また、組み合わせるプラットフォームは、オンプレミスに限りません。パブリッククラウドとプライベートクラウドを組み合わせ、低コストと機密性の高さをクラウドのみで実現することも可能です。

ハイブリッドクラウドの構成 (オンプレミスとパブリッククラウド)

よくある構成パターンの1つが、業務の主軸となる基幹系システムをオンプレミスに置き、業務をサポートする情報系をクラウドに置くという構成です。重要な機密情報は自社セキュリティポリシーに則って構築されたオンプレミス上で管理した上で、一時的にしか使わない開発環境や高速なサービスの立ち上げを要求されるシステムはクラウド上に展開するなど、システムの要件に合わせた柔軟なシステムの構築が可能です。また、データ解析基盤のような新しい技術を活用するシステムをクラウド上に構築し、既存システムと組み合わせて利用するのもよくある構成です。

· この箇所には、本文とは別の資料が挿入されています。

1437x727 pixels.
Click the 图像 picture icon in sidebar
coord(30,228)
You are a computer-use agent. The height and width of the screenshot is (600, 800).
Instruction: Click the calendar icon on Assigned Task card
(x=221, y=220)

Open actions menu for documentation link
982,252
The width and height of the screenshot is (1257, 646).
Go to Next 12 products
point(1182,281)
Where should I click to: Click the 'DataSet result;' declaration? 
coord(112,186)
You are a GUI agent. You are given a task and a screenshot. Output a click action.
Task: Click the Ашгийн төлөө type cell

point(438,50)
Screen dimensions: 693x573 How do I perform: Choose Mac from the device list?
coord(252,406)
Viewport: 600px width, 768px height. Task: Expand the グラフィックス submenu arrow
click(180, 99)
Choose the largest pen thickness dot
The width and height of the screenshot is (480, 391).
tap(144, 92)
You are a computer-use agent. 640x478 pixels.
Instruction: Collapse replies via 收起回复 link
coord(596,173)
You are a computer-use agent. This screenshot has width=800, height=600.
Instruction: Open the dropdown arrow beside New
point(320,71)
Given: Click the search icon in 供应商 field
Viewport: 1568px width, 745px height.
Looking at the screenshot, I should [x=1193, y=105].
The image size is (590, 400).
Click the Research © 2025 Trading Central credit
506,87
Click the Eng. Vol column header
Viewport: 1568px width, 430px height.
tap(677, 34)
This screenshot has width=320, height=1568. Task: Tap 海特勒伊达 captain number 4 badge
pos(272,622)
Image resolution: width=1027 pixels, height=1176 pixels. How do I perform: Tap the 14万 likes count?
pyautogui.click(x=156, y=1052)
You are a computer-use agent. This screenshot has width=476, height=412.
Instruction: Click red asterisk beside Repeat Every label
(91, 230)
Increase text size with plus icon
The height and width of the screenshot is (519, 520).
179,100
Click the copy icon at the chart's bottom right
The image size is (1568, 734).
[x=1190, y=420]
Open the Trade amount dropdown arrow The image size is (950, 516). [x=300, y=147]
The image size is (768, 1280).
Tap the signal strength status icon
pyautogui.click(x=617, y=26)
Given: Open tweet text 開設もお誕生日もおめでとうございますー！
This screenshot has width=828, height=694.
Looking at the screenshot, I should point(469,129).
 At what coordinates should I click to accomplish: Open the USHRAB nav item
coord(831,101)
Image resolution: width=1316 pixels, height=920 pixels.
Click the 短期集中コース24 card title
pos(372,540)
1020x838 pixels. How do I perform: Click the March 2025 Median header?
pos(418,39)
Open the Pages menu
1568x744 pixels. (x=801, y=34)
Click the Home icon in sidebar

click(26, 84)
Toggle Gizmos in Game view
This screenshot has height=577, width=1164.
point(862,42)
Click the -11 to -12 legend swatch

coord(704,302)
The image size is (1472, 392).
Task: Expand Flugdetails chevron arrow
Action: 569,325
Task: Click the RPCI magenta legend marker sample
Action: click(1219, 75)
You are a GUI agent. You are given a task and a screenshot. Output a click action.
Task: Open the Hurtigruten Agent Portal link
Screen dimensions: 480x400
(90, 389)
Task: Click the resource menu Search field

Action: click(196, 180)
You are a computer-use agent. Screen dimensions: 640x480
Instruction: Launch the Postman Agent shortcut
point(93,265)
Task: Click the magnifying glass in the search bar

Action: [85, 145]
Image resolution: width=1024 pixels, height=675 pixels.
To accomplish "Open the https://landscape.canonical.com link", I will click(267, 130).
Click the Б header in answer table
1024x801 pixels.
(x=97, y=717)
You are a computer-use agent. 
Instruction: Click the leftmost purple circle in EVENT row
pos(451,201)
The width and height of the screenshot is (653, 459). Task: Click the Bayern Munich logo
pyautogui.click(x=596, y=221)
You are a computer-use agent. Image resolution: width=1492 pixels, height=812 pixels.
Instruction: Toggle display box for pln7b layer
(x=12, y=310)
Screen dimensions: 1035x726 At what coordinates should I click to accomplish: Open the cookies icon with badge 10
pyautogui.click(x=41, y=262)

この際にオンプレミス環境のあるデータセンターとクラウドは、回線事業者の提供する閉域網や専用線、あるいはインターネットVPNなどを利用し、安全に接続されているのが基本的な構成です。

注意すべきポイント

一見いいことづくめに見えるハイブリッドクラウドですが、構築にあたって注意が必要なポイントもあります。

まず、オンプレミスとクラウドといった複数のプラットフォームで稼動するため、単一のプラットフォームで構築されたシステムに比べ、構成が複雑になりがちです。当然ですが、システム管理者はオンプレミスとクラウドの運用知識を兼ね備えていることが要求されます。

複数のプラットフォームを連携させるための通信回線を確保する必要がある点も重要です。これまで、ローカルなネットワークで完結していた通信がインターネットVPNなどの対外的な回線を経由することになるため、回線の帯域がボトルネックとなることも考えられます。また、専用回線を利用する場合、インターネットを経由するよりも高コストとなるため、プラットフォーム間の通信コストも考慮しなければなりません。

複数のサービス・プラットフォームを利用すると、どのアカウントにどの権限を認可する必要があるのかといったID管理も煩雑になってきます。システムの規模によっては、認証基盤の統合を検討した方がよい場合もあるでしょう。

ハイブリッドクラウド化によって環境が変化し、既存システムの設定変更や改修が必要となる場合も考えられます。例えば、オンプレミスの社内システムの一部をクラウド移行したような場合、構築の仕方によっては、サーバーのIPアドレスが変わるような場合もあります。

ハイブリッドクラウド構築の際には、「システムの一部をクラウド化してコストを下げるつもりが、結果的にコストは変わらず、システムが複雑になっただけだった」とならないように、このような点を踏まえて最適な設計を行う必要があるでしょう。